Online child sex abuse soars during Covid-19, as Western paedophiles pay to watch Asian children being violated online, often by their own families
- Children as young as three months old are being abused in the Philippines, where the pandemic and lockdown have led to a surge in these disgusting crimes
In a hushed courtroom in the north of England in March, jurors in the trial of a former national radio disc jockey accused of molesting youngsters in the Philippines listened intently, as a prosecuting lawyer conjured up the monsters of their own childhoods.
The crimes of some of Britain’s most notorious and reviled paedophiles – television presenters Jimmy Savile and Stuart Hall, and pop star Gary Glitter – were paraded before the jury to remind them how they destroyed lives from behind a cloak of celebrity and a veneer of respectability.
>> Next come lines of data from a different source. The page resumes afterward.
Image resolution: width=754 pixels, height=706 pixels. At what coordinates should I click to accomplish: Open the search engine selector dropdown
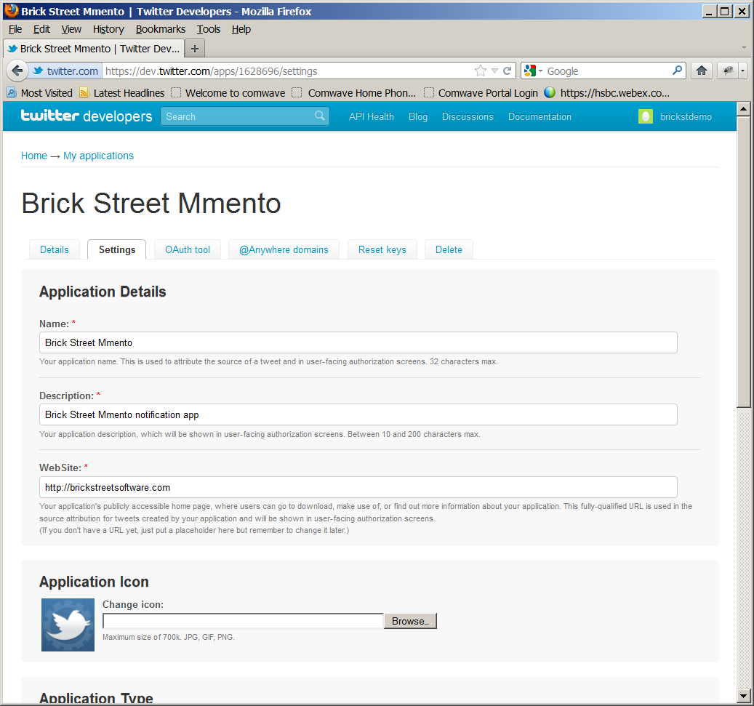pos(533,71)
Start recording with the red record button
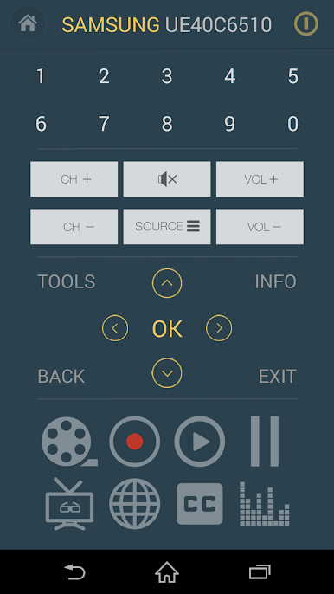 pos(134,442)
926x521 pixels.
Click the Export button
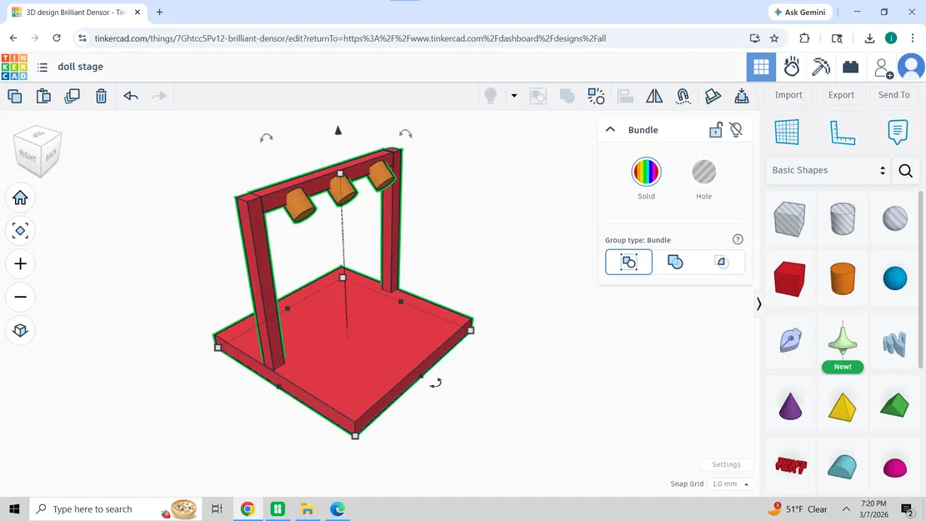click(x=841, y=95)
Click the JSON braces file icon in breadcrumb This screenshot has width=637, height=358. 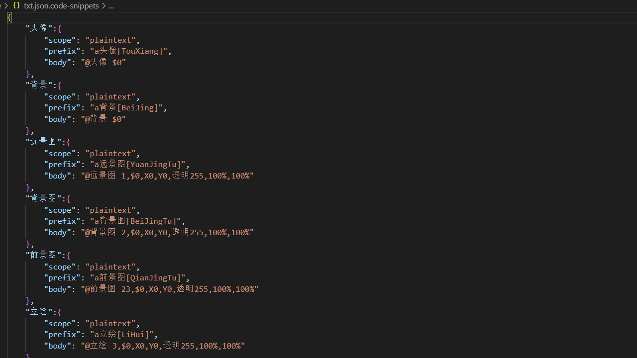[16, 5]
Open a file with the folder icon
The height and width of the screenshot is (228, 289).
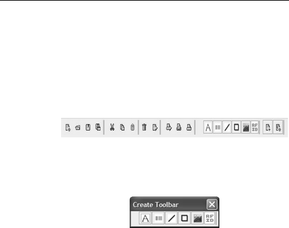pyautogui.click(x=78, y=127)
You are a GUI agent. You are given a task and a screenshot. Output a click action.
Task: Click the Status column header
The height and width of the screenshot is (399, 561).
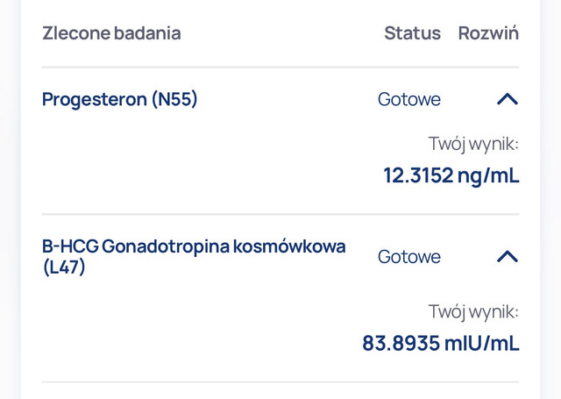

“Some of you may be old enough to remember [Savile’s television show] Jim’ll Fix It,” prosecutor Jo Kidd told the court. “You will remember watching [Hall’s television show] It’s a Knockout. You will remember revelling in the size of Gary Glitter’s [platform] shoes. They were people who were spoken highly of, even people who were knighted.”
The hellish descent of Savile, Hall and Glitter from national treasures to creepy bogeymen held a clear lesson from recent history, she argued, saying, “When one puts on a public face, when one carries out charity work, it does not mean the underbelly of their sexual depravity is not real.”
The man present in the dock that day, 1980s BBC Radio 1 DJ Mark Page, was a different kind of monster, the kind you can never lock your door against at night to keep your children safe.
Page – who was jailed for 12 years – committed much of his abuse from behind the curtains of his Teesside home, while his victims were 10,000km away in the Philippines. Page paid for children as young as 12 to be abused by family members, while he watched online.